* _EXCERPTED TEXT_

--------------------------------

The principal goal in child support matters is to serve the best
interests of the child through provision of reasonable expenses.
The duty of child support, as every other duty encompassed in
the role of parenthood, is the equal responsibility of both mother
and father. That duty is absolute.
R.C., 957 A.2d at 763 (citations and quotation marks omitted).
In Pennsylvania, an award of child support is based upon the Child
Support Guidelines promulgated by our Supreme Court. The guidelines were
enacted to ensure “that persons similarly situated shall be treated similarly.”
23 Pa.C.S. § 4322(a). “In determining the . . . ability of the obligor to
provide support, the guidelines shall place primary emphasis on the net
incomes and earning capacities of the parties, with allowable deviations for
unusual needs, extraordinary expenses and other factors, such as the
parties’ assets, as warrant special attention.” Id.

--------------------------------

* _WHAT THIS TASK INVOLVES_
Can you give the stretch of the child support text from "The principal goal" through "quotation marks omitted)." again, changing "duty" to "obligation"?

Entries for locating text and elements
--------------------------------

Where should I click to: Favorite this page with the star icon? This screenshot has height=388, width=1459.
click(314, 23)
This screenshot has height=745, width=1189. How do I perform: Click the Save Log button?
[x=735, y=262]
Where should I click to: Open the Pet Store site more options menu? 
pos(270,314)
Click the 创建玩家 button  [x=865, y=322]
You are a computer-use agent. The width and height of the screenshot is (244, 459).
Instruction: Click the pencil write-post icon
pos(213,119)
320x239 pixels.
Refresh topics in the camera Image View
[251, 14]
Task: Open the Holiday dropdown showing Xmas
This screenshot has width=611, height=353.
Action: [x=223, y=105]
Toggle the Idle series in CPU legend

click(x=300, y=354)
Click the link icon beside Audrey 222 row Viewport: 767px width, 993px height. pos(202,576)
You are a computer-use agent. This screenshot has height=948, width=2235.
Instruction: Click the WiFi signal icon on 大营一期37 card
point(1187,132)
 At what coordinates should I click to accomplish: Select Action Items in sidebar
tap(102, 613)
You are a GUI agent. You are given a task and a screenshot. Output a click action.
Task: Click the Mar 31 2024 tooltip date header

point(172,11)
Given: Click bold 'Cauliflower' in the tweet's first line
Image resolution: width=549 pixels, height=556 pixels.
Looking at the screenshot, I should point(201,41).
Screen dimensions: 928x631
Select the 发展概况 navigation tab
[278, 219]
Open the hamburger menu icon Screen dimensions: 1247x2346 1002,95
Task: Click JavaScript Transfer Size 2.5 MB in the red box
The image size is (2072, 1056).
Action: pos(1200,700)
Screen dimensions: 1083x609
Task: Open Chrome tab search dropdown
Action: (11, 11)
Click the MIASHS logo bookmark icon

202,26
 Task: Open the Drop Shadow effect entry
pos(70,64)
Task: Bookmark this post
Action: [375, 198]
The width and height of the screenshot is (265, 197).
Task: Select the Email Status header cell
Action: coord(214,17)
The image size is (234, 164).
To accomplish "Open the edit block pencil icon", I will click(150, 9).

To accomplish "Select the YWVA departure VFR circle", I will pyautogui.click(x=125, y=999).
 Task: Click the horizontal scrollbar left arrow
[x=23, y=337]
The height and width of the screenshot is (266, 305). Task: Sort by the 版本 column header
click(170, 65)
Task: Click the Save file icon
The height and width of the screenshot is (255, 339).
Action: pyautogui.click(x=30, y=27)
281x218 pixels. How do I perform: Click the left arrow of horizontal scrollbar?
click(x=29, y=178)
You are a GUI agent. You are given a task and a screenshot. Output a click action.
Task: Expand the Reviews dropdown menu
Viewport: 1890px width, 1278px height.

--------------------------------

* _ANSWER TO THIS TASK_
The principal goal in child support matters is to serve the best
interests of the child through provision of reasonable expenses.
The obligation of child support, as every other obligation encompassed in
the role of parenthood, is the equal responsibility of both mother
and father. That obligation is absolute.
R.C., 957 A.2d at 763 (citations and quotation marks omitted).